Questa volta cambiano gli attori, la trama e la commedia resta
la stessa. Il generale Carlo Jean, al servizio del governo Berlusconi
e del ministro Marzano, passa ora sotto la volontà del
ministro Bersani. L'ex governatore lucano Bubbico (a cui fu
anche attributo il titolo di generale durante la mobilitazione
pacifica di Scanzano del 2003) diventa sottosegretario con il
ministero di Bersani, dal quale dipende Carlo Jean. E qui iniziano
i nostri interrogativi:
- Il ministro
Bersani continuerà (come il ministro Marzano) in ogni
caso a riprocessare il combustile nucleare all'Estero, alimentando
il nucleare dell'Enel in Slovacchia e aumentando i rifiuti nucleari
del decommissioning (nella speranza di trovare il sito unico
e far ripartire le centrali nucleari)?
- Inoltre, il generale Carlo Jean e la Sogin, visti i risultati
che hanno prodotto, resteranno al loro posto?
- Il ministro Bersani che già durante il suo mandato
nel governo regionale di Dinardo voleva realizzare in Basilicata
un cimitero di scorie nucleari, cosa farà ora che ha
un lucano nel suo dicastero?
- Il sottosegretario Bubbico, ora che ha la possibilità
di dimostrare le sue intenzioni antinucleari, e di difendere
la sua Lucania come si comporterà?
In pratica, mentre
gli italiani litigano per i pochi rifiuti nucleari che hanno,
il governo pensa a crearne altri con il riprocessamento senza
sapere dove sistemarli tra venti anni.
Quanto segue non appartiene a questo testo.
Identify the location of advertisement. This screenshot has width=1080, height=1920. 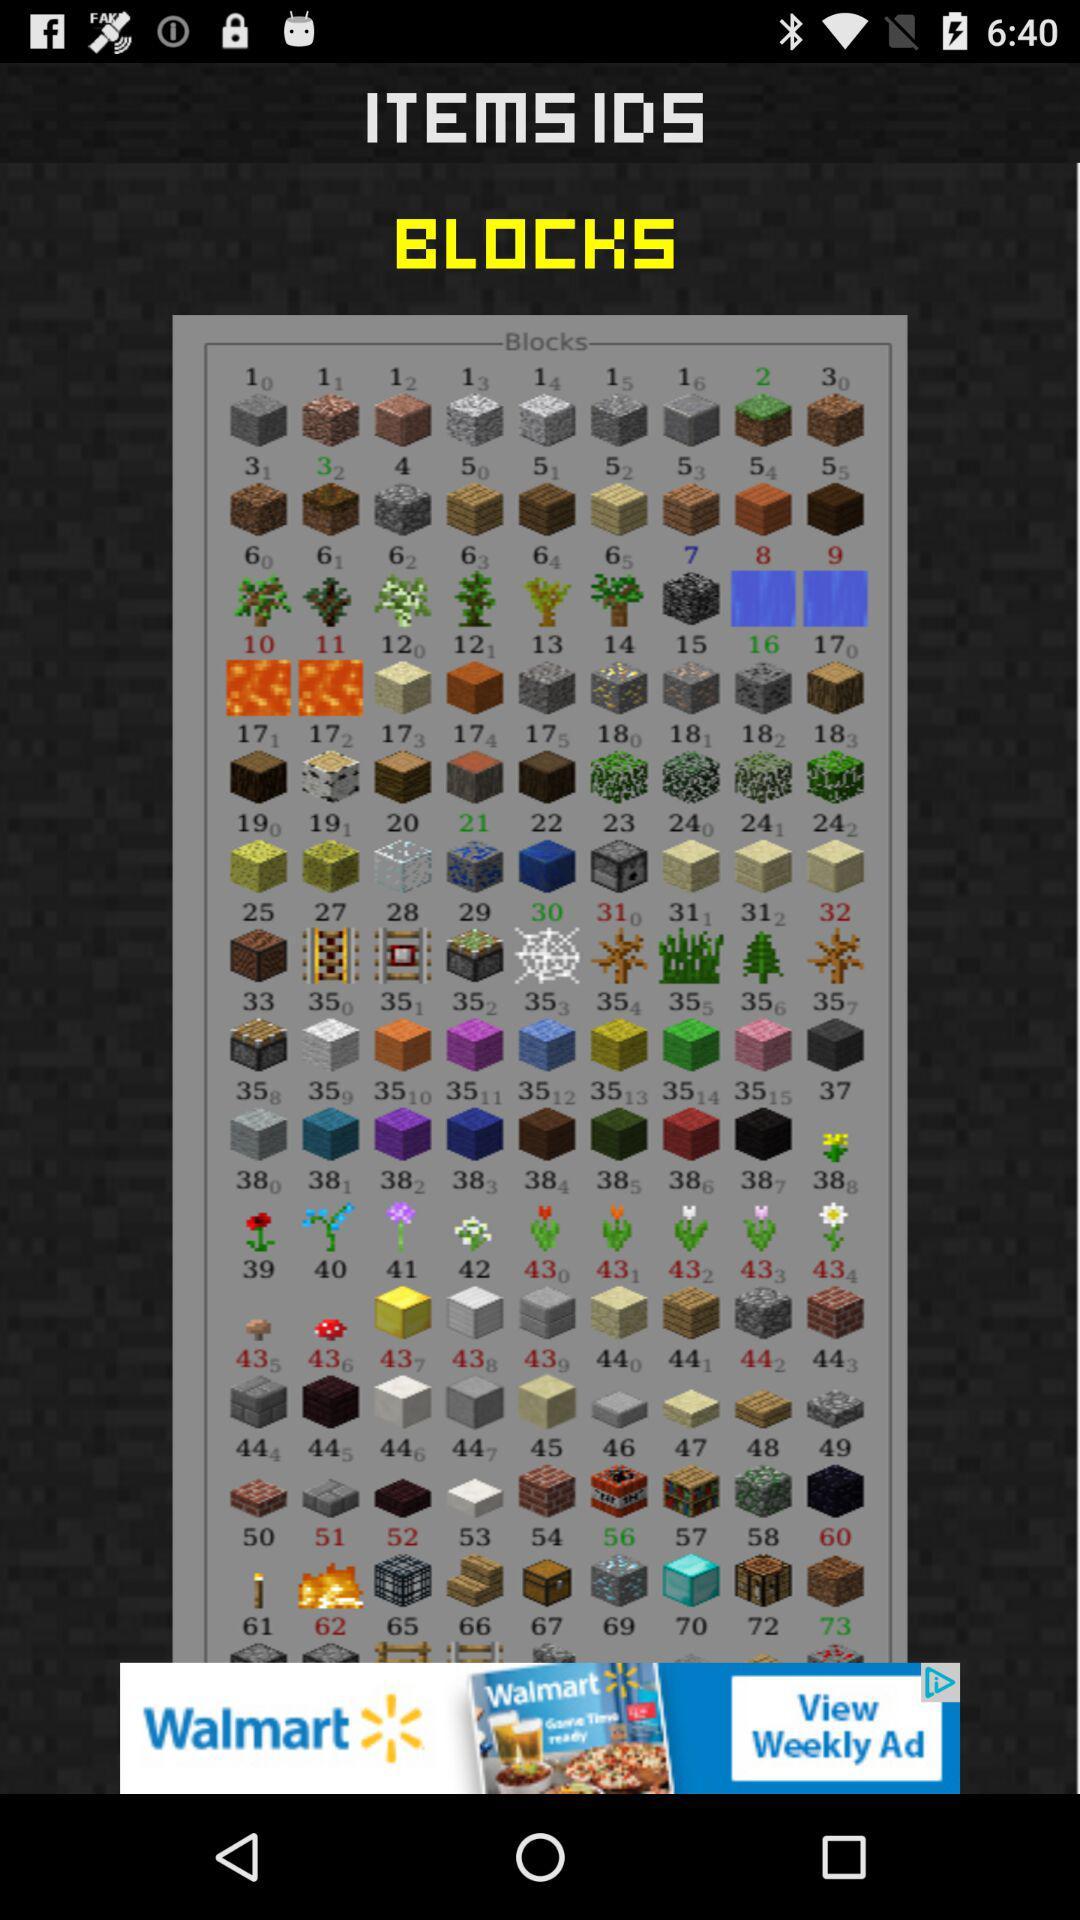
(540, 1727).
In Italia si svuotano
le centrali e gli impianti nucleari italiani, escluso il centro
Trisaia di Rotondella. La Trisaia è famosa per le barre
di Elk River di proprietà americana. Questo governo ha
la possibilità di far ritornare negli Stati Uniti il
nucleare che non è nostro. Questa possibilità
permetterebbe di declassare il sito e di attivare una riconversione
produttiva non nucleare. In effetti, a noi non interessa riprocessare
le barre di Elk River (non vogliamo altri rifiuti). Mentre il
senatore Adduce sostiene il riprocessamento anche per Trisaia,
le barre possono andare via e basta (senza fare altri danni).
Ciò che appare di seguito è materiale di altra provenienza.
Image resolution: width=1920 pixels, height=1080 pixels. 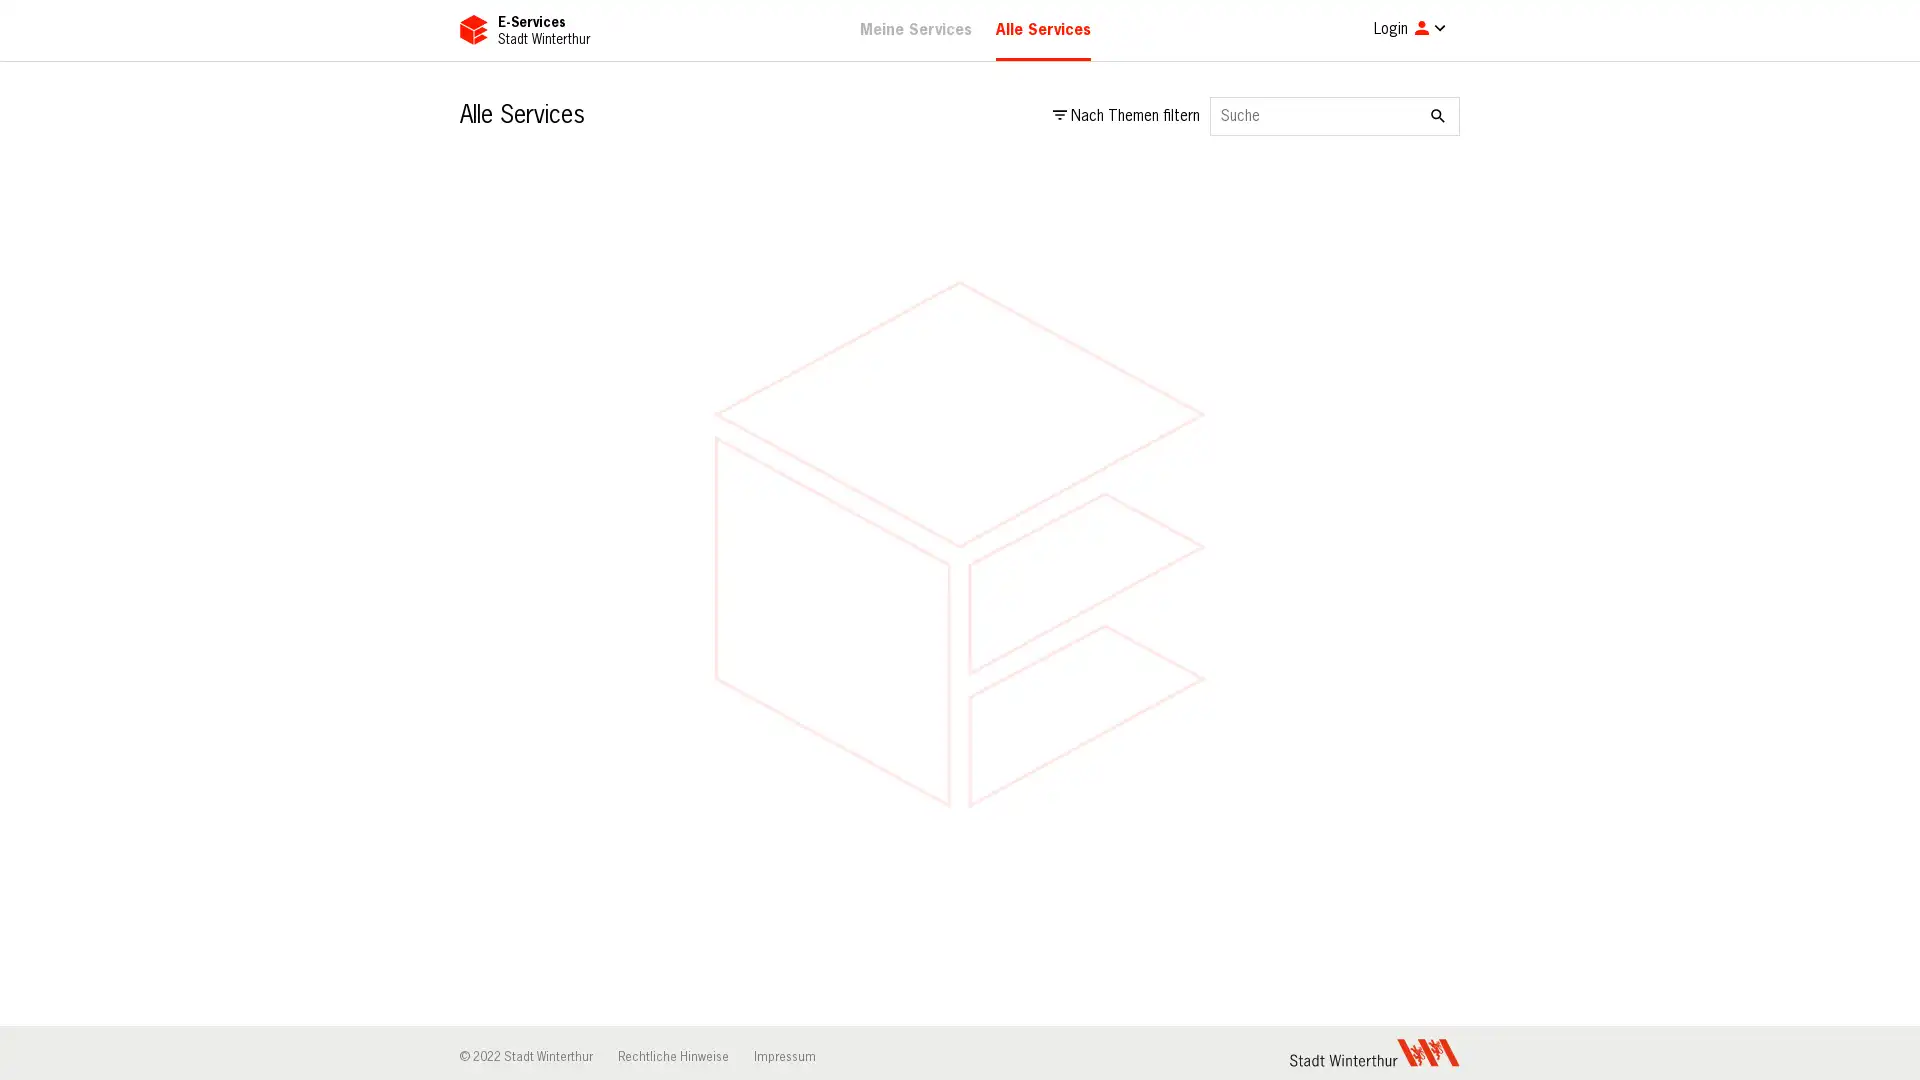 What do you see at coordinates (749, 1050) in the screenshot?
I see `Service Bestellung Bauabsteckung zu Meine Services hinzufugen` at bounding box center [749, 1050].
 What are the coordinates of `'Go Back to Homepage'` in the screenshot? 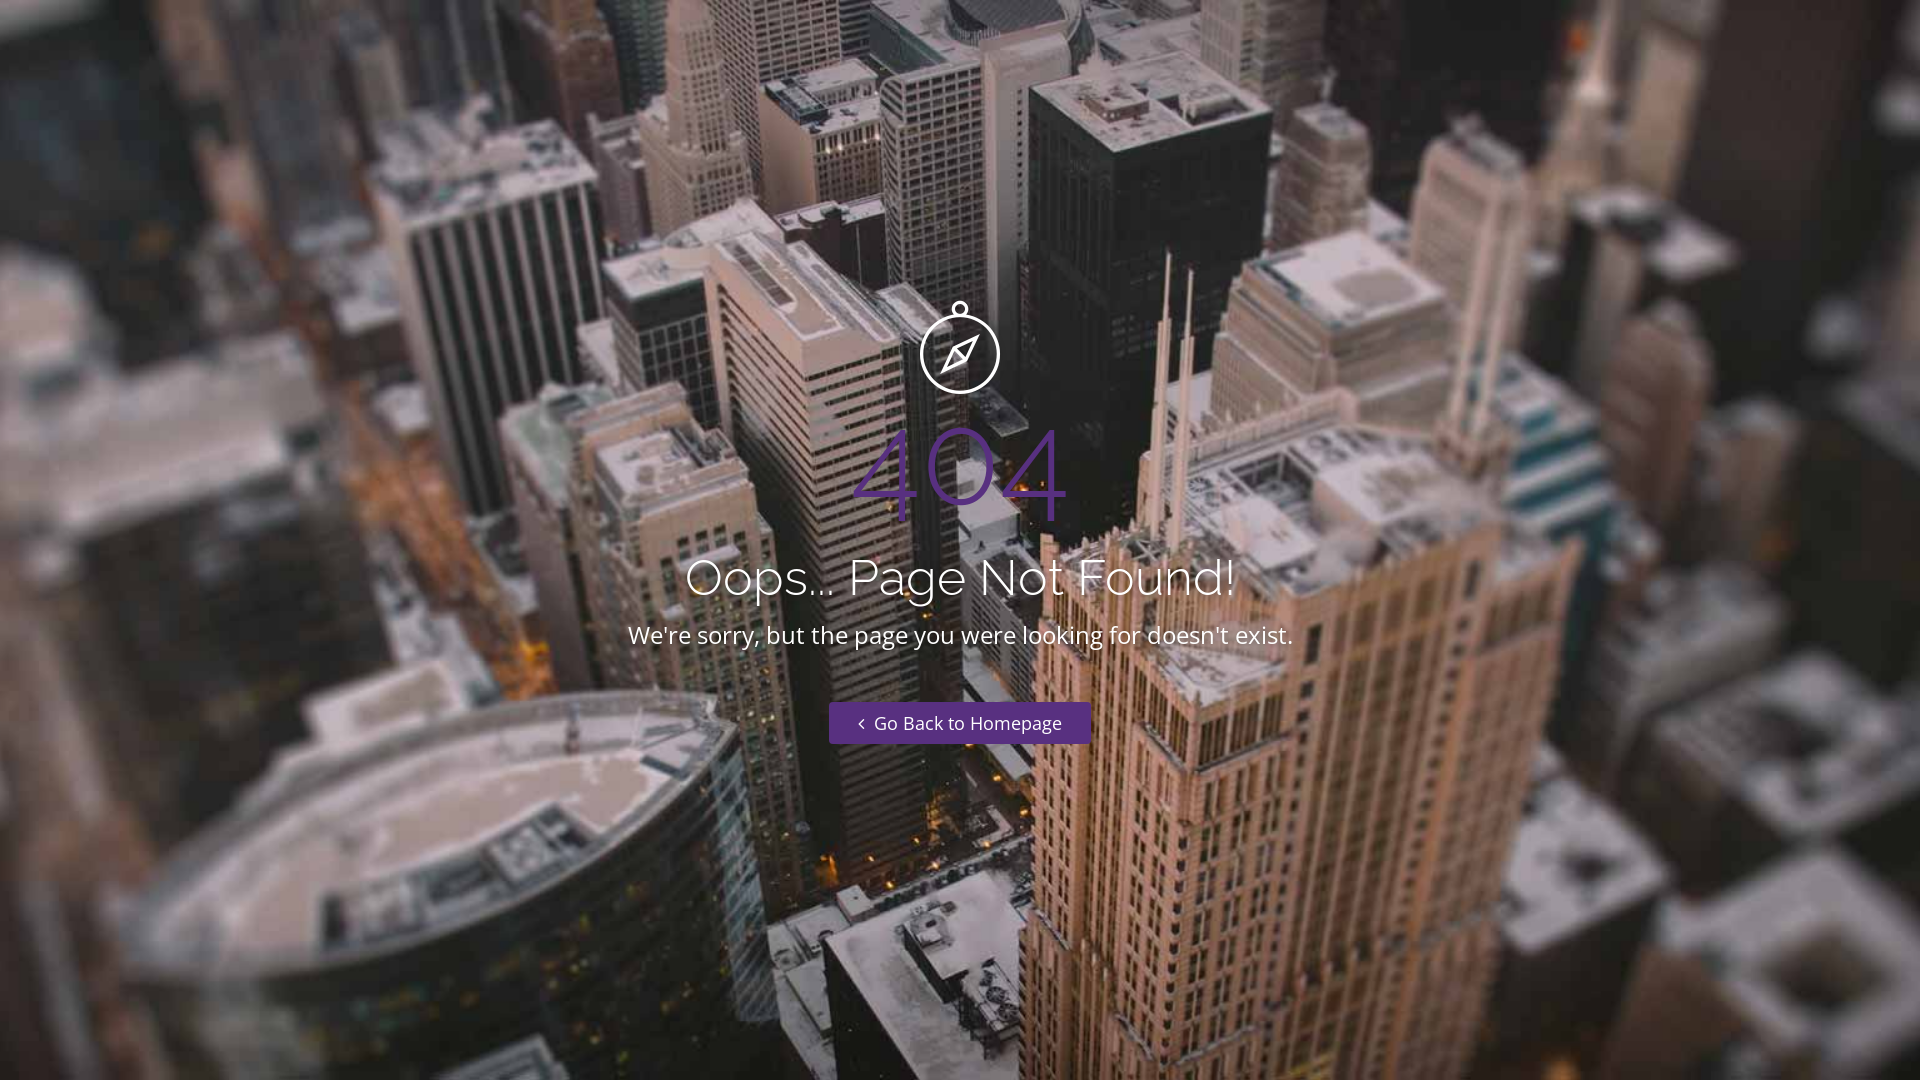 It's located at (960, 722).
Ribadiamo che riprocessare significa creare altre scorie (più
pericolose in quantità e qualità).
Un dato di fatto
che ci fa preoccupare, invece, è quello che non sentiamo
nominare dalla bocca della classe politica lucana e dai sindaci
la parola "Riconversione" del Centro Nucleare di Trisaia.
Eppure, dichiarano di essere tutti contro il nucleare. In Basilicata
è ormai vox populi il fatto che il Deposito Nazionale
di Scanzano fosse diventato come il famoso "segreto di
Pulcinella", che tutti conoscevano e che nessuno voleva
rivelare, ma da buoni cittadini lasciamo alle commissioni e
alla giustizia umana tirare le somme. Come Lucani, invece, riteniamo
che sia ora il momento di fare giustizia su Scanzano e sulla
Lobby nucleare chiudendo il nucleare italiano, riconvertendo
la Trisaia e mettendo in sicurezza le scorie li dove si trovano.
Non occorre pensare al passato (la storia ci consegnerà
i colpevoli), dobbiamo chiedere giustizia per il presente e
non tra venti anni, quando i bambini di Scanzano (diventati
adulti) si ritroveranno a combattere nuovamente contro il Deposito
nazionale di scorie che ritornerà in Basilicata. Ogni
venti anni i nuclearisti tornano in Basilicata, ora però
vogliono affrettare i tempi (1963, 1978, 2003).